__DIRECTIONS FOR THIS TASK__.
Write out all of the records below again, putting "Book Haiku" wherever "Review Haiku" appears and leaving everything else the same.

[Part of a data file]
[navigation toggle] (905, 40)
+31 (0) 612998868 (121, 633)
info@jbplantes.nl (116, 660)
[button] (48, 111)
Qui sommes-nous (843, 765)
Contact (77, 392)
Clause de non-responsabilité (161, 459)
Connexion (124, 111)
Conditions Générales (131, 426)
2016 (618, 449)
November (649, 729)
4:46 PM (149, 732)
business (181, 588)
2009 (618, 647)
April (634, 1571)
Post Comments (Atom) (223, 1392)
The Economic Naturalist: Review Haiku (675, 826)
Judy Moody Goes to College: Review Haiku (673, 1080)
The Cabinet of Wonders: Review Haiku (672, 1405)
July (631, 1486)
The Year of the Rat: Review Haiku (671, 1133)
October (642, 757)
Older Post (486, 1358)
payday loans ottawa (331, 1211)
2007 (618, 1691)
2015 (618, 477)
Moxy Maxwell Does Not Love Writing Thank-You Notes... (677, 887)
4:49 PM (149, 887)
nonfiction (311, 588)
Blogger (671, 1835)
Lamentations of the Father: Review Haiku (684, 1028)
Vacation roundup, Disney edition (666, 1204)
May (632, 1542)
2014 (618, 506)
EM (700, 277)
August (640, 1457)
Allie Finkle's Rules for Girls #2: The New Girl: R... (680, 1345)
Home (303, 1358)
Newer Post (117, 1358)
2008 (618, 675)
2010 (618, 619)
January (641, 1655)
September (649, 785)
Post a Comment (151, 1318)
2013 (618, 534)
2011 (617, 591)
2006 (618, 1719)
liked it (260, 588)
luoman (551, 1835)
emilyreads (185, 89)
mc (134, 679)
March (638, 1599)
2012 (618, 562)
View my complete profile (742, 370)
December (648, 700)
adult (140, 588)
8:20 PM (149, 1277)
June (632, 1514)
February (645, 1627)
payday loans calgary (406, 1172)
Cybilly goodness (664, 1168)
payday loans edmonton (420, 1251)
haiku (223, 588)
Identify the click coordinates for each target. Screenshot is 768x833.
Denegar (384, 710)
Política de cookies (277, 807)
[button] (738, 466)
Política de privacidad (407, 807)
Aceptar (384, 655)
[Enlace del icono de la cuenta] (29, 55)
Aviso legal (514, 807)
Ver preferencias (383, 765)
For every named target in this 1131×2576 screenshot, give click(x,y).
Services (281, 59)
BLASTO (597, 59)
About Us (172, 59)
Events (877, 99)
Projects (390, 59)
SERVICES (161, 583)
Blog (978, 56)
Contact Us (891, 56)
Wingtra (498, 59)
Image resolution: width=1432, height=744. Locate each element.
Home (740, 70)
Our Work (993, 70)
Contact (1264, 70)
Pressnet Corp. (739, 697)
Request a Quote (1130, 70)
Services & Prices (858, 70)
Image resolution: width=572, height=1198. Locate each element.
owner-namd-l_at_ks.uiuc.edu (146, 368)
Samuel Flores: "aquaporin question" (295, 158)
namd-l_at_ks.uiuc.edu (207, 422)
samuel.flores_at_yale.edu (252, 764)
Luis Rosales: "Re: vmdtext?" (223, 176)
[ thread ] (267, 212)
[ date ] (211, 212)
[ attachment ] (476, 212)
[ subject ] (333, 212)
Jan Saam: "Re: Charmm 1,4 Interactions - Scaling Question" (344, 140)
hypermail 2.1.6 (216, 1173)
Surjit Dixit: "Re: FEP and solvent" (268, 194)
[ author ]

__RESULT FOR THIS TASK__.
[navigation toggle] (905, 40)
+31 (0) 612998868 (121, 633)
info@jbplantes.nl (116, 660)
[button] (48, 111)
Qui sommes-nous (843, 765)
Contact (77, 392)
Clause de non-responsabilité (161, 459)
Connexion (124, 111)
Conditions Générales (131, 426)
2016 (618, 449)
November (649, 729)
4:46 PM (149, 732)
business (181, 588)
2009 (618, 647)
April (634, 1571)
Post Comments (Atom) (223, 1392)
The Economic Naturalist: Book Haiku (675, 826)
Judy Moody Goes to College: Book Haiku (673, 1080)
The Cabinet of Wonders: Book Haiku (672, 1405)
July (631, 1486)
The Year of the Rat: Book Haiku (671, 1133)
October (642, 757)
Older Post (486, 1358)
payday loans ottawa (331, 1211)
2007 (618, 1691)
2015 (618, 477)
Moxy Maxwell Does Not Love Writing Thank-You Notes... (677, 887)
4:49 PM (149, 887)
nonfiction (311, 588)
Blogger (671, 1835)
Lamentations of the Father: Book Haiku (684, 1028)
Vacation roundup, Disney edition (666, 1204)
May (632, 1542)
2014 (618, 506)
EM (700, 277)
August (640, 1457)
Allie Finkle's Rules for Girls #2: The New Girl: R... (680, 1345)
Home (303, 1358)
Newer Post (117, 1358)
2008 (618, 675)
2010 (618, 619)
January (641, 1655)
September (649, 785)
Post a Comment (151, 1318)
2013 (618, 534)
2011 (617, 591)
2006 (618, 1719)
liked it (260, 588)
luoman (551, 1835)
emilyreads (185, 89)
mc (134, 679)
March (638, 1599)
2012 (618, 562)
View my complete profile (742, 370)
December (648, 700)
adult (140, 588)
8:20 PM (149, 1277)
June (632, 1514)
February (645, 1627)
payday loans calgary (406, 1172)
Cybilly goodness (664, 1168)
payday loans edmonton (420, 1251)
haiku (223, 588)
Identify the click coordinates for each target. Screenshot is 768x833.
Denegar (384, 710)
Política de cookies (277, 807)
[button] (738, 466)
Política de privacidad (407, 807)
Aceptar (384, 655)
[Enlace del icono de la cuenta] (29, 55)
Aviso legal (514, 807)
Ver preferencias (383, 765)
For every named target in this 1131×2576 screenshot, give click(x,y).
Services (281, 59)
BLASTO (597, 59)
About Us (172, 59)
Events (877, 99)
Projects (390, 59)
SERVICES (161, 583)
Blog (978, 56)
Contact Us (891, 56)
Wingtra (498, 59)
Image resolution: width=1432, height=744. Locate each element.
Home (740, 70)
Our Work (993, 70)
Contact (1264, 70)
Pressnet Corp. (739, 697)
Request a Quote (1130, 70)
Services & Prices (858, 70)
Image resolution: width=572, height=1198. Locate each element.
owner-namd-l_at_ks.uiuc.edu (146, 368)
Samuel Flores: "aquaporin question" (295, 158)
namd-l_at_ks.uiuc.edu (207, 422)
samuel.flores_at_yale.edu (252, 764)
Luis Rosales: "Re: vmdtext?" (223, 176)
[ thread ] (267, 212)
[ date ] (211, 212)
[ attachment ] (476, 212)
[ subject ] (333, 212)
Jan Saam: "Re: Charmm 1,4 Interactions - Scaling Question" (344, 140)
hypermail 2.1.6 (216, 1173)
Surjit Dixit: "Re: FEP and solvent" (268, 194)
[ author ]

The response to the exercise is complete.